MINNEAPOLIS -- Advocates for Minnesota's Muslim community are welcoming a settlement between the federal government and a large meat-processing company accused of discriminating against some of its workers, including Muslims and immigrants from Somalia.

The Equal Employment Opportunity Commission (EEOC) said JBS Swift has agreed to pay more than $5 million to settle claims in a lawsuit filed by the agency more than a decade ago. The suit alleged JBS denied religious accommodations to Muslim employees at a Colorado plant.

Jaylani Hussein, executive director of the Council on American-Islamic Relations of Minnesota (CAIR-Minnesota), said even though the case is from another state, the problem persists in the Midwest.

"CAIR Minnesota, we still represent close to 40% of our legal cases for employment-related discrimination; individuals who are denied prayer," Hussein explained.

Beyond meat and poultry plants, he noted there are also instances in office settings where cleaning staff are denied the ability to pray.

In the JBS case, the company was also accused of shutting off water fountains during the Muslim holy month of Ramadan. The EEOC determined the action prevented Muslim employees from being able to get a drink of water after fasting all day.
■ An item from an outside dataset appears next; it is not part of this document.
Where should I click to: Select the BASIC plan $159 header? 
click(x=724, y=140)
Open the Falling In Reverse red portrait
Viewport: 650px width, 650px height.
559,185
Hussein recounted workers resorted to praying in bathrooms, which he called dehumanizing. He added being forced to choose between faith and work is very hard on these individuals.
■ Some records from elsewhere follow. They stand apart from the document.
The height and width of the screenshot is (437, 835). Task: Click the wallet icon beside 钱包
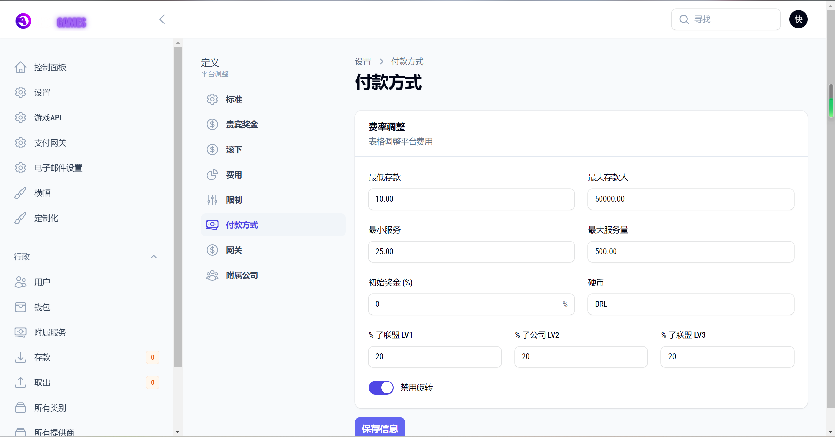coord(20,307)
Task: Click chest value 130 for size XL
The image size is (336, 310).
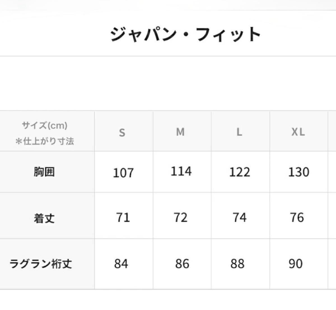Action: click(299, 172)
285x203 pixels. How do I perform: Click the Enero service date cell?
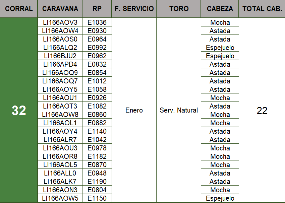click(134, 110)
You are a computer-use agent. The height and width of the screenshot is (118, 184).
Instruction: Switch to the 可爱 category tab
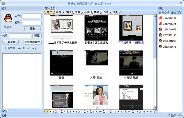[x=59, y=12]
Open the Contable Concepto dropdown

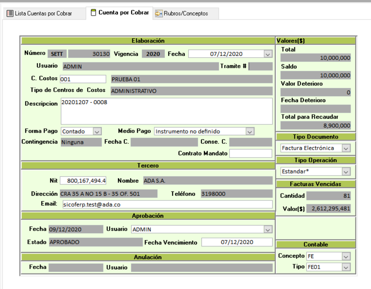[x=346, y=256]
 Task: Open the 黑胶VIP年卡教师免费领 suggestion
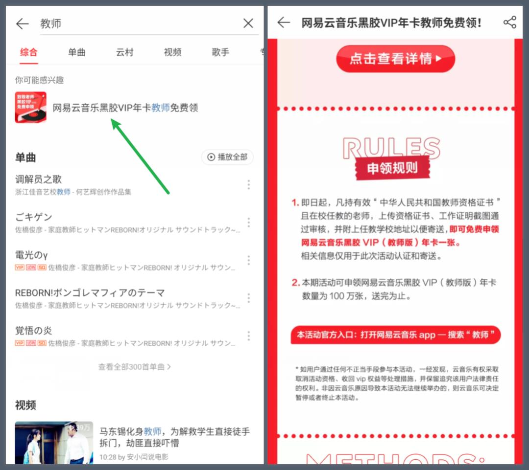(x=125, y=108)
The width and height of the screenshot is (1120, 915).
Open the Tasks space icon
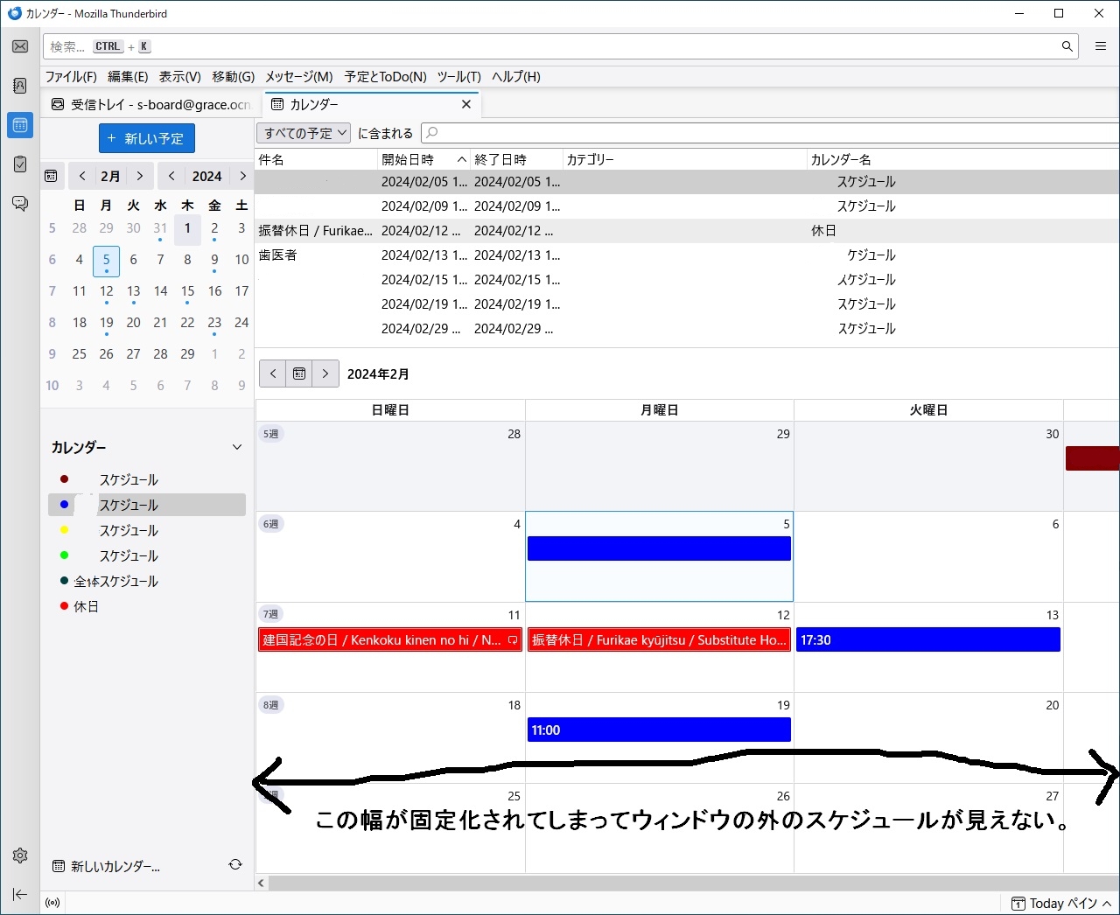click(x=20, y=164)
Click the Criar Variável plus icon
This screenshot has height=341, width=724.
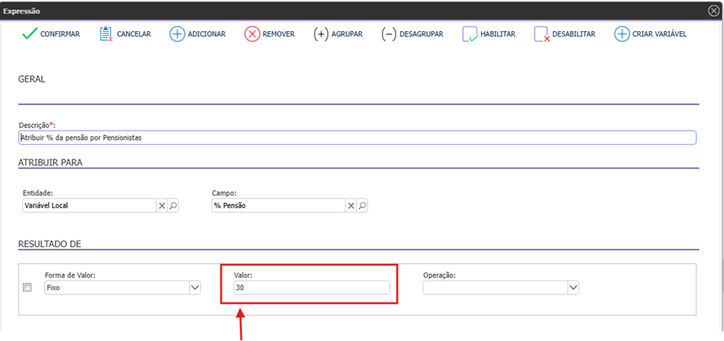(x=622, y=34)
"These are families that already live check-to-check, families who are also sending money back home to their relatives, families who are recently arrivals to the United States, who don't have a strong safety net," Hussein outlined.

In Minnesota, Hussein emphasized his group hopes to see legislation that would close loopholes for companies that avoid liability in these situations. He acknowledged while some employers have become more accommodating, new management will sometimes come in and resort to old practices.

In the Colorado case, 300 workers will share in the settlement.